Similarly, this Court has consistently looked to the filing date of the taxpayer's petition in applying the effective date provisions of the amendments to section 7430 enacted by TRA 1986 and TAMRA. See Estate of Satin v. Commissioner, T.C. Memo.1994–435; Buck v. Commissioner, T.C. Memo.1993–16; Carey v. Commissioner, T.C. Memo.1992–338; Schaefer v. Commissioner, T.C. Memo.1991–426; Estate of Lenheim v. Commissioner, T.C. Memo. 1991–21; Lewis v. Commissioner, T.C. Memo.1990–522; Fulkerson v. Commissioner, T.C. Memo.1990–276; Blanco Invs. & Land, Ltd. v. Commissioner, T.C. Memo.1988–175; see also Smith v.
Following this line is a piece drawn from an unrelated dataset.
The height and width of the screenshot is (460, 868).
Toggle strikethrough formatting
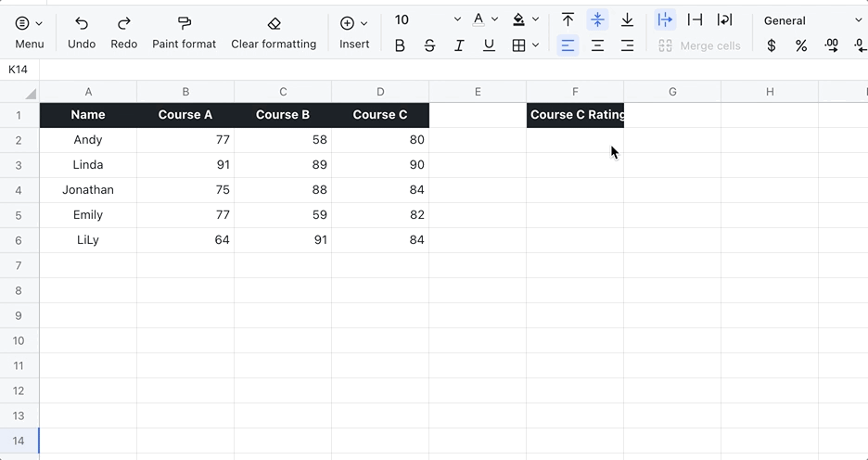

Commissioner, T.C. Memo.1990–430, and cases cited therein. We note that in these cases, our holding that a “proceeding” is commenced with the filing of a petition is supported by Rule 20(a), which states that “A case is commenced in the Court by filing a petition with the Court to redetermine a deficiency set forth in a notice of deficiency issued by the Commissioner”
In enacting and amending section 7430, Congress has consistently made its legislation applicable to “proceedings commenced” after a particular date. As discussed above, in applying those effective date provisions we have consistently interpreted “proceedings commenced” to mean the date on which the taxpayer's petition was filed. We presume that if our interpretation were not what Congress had intended, Congress would have used different language in drafting the effective date provisions in TBR2.
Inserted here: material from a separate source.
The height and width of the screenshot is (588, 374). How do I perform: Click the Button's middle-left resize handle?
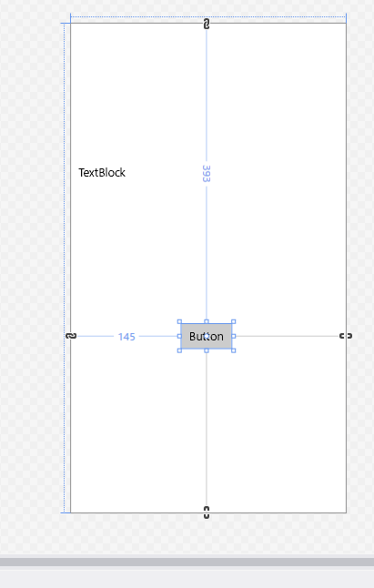(x=179, y=337)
Additional guidance for deciding when “proceedings” are commenced under TBR2 comes from the meaning of the word “proceeding” as it is used throughout section 7430. In this regard, it is reasonable to assume that Congress intended to give such word the same meaning in the effective date provisions of TBR2 as such word is given elsewhere in section 7430. This provides further support for our conclusion that a “proceeding” is commenced upon the filing of a petition.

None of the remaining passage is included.